Dr. Sarah Chen
Associate Professor of Computer Science
Stanford University
My research focuses on natural language processing, machine learning, and the intersection of language understanding with knowledge representation.
Talks
Building Trustworthy Language Models Through Semantic Grounding
NeurIPS 2025 Workshop on Reliable AI, December 2025
Keynote address on our lab's work bridging semantic entailment verification and large language model reasoning. Covered faithfulness metrics, grounding techniques, and practical evaluation frameworks for trustworthy generation.

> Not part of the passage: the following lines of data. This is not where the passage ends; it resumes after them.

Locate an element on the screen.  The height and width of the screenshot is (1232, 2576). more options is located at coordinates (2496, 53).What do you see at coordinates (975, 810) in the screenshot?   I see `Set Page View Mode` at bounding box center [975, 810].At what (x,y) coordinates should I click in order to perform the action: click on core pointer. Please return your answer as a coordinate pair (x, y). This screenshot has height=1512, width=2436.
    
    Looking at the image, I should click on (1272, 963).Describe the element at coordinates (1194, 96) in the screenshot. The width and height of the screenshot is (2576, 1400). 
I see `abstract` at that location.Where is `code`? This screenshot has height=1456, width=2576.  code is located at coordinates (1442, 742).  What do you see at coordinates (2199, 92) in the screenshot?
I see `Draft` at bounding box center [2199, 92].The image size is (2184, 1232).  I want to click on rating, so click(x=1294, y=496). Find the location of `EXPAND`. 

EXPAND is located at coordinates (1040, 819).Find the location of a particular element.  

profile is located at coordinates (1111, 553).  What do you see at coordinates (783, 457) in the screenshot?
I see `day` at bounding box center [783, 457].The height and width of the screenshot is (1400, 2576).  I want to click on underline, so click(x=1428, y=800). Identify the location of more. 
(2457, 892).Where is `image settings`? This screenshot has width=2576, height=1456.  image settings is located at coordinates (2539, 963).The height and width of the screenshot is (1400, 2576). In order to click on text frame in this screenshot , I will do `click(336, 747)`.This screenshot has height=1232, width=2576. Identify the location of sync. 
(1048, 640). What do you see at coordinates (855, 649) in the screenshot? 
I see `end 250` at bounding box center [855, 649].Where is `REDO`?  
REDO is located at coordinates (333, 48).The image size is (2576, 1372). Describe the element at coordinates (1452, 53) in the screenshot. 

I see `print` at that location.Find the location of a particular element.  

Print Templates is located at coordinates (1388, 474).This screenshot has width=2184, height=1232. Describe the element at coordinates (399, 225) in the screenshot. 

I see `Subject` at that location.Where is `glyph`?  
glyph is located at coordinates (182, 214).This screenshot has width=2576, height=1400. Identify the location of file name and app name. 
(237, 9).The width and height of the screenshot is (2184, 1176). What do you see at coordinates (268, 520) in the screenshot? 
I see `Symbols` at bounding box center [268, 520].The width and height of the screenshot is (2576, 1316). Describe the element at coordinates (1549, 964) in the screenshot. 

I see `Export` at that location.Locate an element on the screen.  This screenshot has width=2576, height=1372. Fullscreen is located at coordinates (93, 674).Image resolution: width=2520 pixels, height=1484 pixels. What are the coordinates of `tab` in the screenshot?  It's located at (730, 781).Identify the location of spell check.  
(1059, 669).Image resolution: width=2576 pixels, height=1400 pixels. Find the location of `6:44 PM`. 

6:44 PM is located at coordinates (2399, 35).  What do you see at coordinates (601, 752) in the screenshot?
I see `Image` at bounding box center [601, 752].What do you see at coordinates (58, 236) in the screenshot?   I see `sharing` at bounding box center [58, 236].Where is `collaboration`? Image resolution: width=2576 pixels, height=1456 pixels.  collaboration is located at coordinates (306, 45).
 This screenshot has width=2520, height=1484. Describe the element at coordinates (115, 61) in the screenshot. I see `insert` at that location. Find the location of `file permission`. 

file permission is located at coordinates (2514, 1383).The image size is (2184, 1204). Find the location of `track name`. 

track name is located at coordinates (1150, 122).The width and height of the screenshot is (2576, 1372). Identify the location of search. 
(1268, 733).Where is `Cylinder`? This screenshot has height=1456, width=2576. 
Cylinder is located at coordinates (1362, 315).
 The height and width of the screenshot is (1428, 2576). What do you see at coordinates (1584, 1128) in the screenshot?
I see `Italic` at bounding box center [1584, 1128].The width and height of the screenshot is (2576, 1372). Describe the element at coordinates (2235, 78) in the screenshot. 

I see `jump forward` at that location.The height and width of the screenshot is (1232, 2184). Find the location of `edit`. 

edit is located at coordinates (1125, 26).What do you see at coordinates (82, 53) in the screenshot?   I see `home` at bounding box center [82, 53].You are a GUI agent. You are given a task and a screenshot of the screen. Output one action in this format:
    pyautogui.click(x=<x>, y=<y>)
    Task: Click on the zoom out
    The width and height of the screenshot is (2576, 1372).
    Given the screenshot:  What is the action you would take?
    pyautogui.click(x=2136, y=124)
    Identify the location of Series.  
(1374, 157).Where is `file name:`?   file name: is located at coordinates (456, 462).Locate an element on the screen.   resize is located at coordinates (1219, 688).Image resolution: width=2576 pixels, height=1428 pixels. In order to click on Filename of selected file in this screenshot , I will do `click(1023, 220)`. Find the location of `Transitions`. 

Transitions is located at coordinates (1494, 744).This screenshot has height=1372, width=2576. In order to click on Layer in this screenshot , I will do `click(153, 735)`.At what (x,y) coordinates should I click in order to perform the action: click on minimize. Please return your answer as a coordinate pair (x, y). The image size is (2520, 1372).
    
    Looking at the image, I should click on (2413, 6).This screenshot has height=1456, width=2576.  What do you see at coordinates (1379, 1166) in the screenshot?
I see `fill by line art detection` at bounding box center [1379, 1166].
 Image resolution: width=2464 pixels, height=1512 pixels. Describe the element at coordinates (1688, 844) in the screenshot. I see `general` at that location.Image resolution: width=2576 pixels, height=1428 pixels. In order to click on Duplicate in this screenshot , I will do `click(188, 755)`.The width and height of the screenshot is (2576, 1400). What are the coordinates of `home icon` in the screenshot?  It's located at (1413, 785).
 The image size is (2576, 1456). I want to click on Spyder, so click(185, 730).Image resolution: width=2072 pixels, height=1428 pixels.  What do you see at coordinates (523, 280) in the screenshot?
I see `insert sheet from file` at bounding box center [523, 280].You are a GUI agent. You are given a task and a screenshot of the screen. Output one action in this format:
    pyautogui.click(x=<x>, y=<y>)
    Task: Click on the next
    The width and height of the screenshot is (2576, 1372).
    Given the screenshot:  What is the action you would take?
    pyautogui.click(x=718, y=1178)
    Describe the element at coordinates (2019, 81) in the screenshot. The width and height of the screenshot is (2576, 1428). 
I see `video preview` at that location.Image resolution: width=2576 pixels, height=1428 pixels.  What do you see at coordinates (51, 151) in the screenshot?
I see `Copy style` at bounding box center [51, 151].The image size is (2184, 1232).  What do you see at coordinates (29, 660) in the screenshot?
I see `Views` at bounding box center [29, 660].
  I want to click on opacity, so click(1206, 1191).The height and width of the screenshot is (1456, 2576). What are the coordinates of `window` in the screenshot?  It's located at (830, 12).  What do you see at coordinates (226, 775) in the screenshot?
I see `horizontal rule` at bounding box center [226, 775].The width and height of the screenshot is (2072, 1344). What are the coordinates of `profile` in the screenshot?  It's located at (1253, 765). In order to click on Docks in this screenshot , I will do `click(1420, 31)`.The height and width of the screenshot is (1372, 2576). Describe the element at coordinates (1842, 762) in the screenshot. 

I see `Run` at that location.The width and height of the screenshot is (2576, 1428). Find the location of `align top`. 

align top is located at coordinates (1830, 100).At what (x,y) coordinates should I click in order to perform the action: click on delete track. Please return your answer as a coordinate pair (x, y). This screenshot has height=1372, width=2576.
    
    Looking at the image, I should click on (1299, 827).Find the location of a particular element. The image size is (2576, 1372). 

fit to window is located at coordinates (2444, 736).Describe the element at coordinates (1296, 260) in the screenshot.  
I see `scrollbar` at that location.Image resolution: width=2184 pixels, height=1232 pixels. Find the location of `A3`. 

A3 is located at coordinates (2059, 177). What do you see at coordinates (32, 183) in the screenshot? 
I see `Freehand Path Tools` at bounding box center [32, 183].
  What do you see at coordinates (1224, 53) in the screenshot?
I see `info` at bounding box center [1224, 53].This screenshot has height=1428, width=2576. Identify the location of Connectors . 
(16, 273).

From Parsing to Reasoning — The Evolution of Structured NLP
Google DeepMind Research Seminar Series, September 2025
Invited talk tracing the arc from classical semantic parsing to modern neurosymbolic approaches. Discussed how structured representations remain critical even as language models grow, and outlined open challenges in compositional generalization.
Knowledge-Grounded Language Generation
ACL 2025, July 2025
Half-day tutorial covering methods for grounding language generation in structured knowledge sources. Topics included retrieval-augmented generation, KG-conditioned decoding, and evaluation of factual consistency.
Semantic Parsing in the Age of Large Language Models
MIT CSAIL Distinguished Lecture Series, March 2025
Colloquium exploring whether LLMs have made traditional semantic parsing obsolete. Argued that explicit semantic representations still provide crucial benefits for interpretability, compositional generalization, and formal verification of model outputs.